• Instructions for the task: Lines holding the word "will" must be located in the listing below and copied.

*** Opening of Provided information ***

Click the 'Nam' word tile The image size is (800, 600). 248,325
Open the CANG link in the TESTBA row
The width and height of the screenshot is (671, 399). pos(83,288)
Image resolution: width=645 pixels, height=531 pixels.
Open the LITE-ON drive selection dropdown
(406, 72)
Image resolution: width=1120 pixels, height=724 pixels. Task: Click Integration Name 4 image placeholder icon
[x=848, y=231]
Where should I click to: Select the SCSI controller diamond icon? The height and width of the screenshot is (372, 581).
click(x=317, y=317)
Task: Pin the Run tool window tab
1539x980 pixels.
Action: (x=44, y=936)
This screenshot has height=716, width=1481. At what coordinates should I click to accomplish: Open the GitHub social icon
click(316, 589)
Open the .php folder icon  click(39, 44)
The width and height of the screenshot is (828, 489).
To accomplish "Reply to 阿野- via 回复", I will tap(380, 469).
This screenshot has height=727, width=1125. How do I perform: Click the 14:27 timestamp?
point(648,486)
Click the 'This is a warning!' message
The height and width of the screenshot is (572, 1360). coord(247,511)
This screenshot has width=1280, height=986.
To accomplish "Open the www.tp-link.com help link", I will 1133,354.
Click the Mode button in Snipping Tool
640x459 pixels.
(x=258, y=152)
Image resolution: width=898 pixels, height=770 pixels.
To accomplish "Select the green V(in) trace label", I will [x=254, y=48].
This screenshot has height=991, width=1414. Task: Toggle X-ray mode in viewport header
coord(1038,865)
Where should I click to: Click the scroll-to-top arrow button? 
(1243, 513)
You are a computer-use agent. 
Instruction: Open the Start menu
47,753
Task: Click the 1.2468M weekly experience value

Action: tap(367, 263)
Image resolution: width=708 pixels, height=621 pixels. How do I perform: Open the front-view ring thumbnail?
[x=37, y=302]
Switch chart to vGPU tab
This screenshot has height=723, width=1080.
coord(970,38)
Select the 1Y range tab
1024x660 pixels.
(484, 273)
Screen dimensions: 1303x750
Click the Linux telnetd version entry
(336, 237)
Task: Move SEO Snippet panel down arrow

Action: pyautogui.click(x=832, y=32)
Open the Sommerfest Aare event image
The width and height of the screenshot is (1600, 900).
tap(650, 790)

*** Close of Provided information ***

• Exercise solution:
To accomplish "Reply to 阿野- via 回复", I will tap(380, 469).
To accomplish "Open the www.tp-link.com help link", I will 1133,354.
To accomplish "Select the green V(in) trace label", I will [x=254, y=48].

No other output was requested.